* Begin DATASET ROWS *

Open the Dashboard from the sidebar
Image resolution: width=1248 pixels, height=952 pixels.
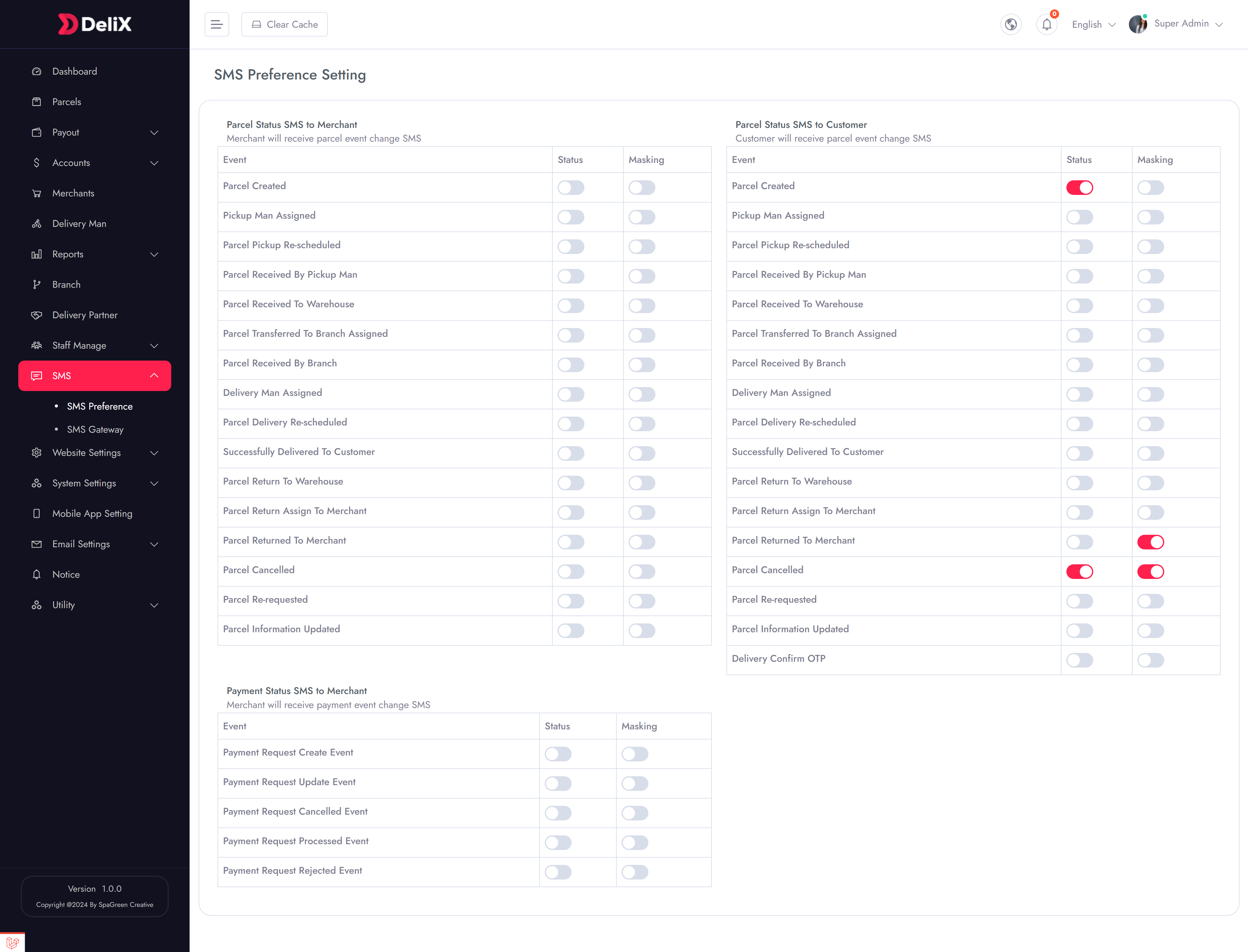pos(74,71)
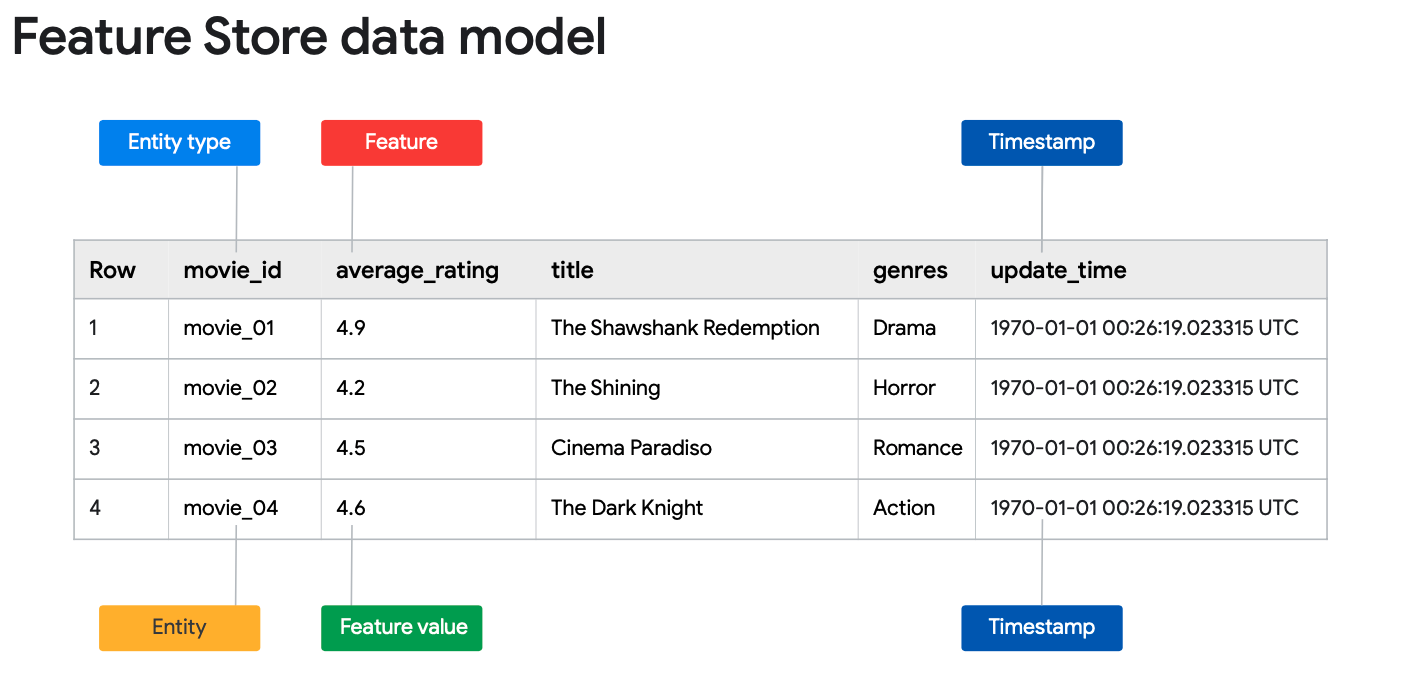Select the update_time column header

(1058, 270)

* End DATASET ROWS *

INSTRUCTIONS TO FOLLOW »
Present all of the data above as a numbered list, skipping blank lines and leaving out the pictures.

COMPLETE RESPONSE »
1. Open the Dashboard from the sidebar
2. Image resolution: width=1248 pixels, height=952 pixels.
3. pos(74,71)
4. Select the update_time column header
5. (1058, 270)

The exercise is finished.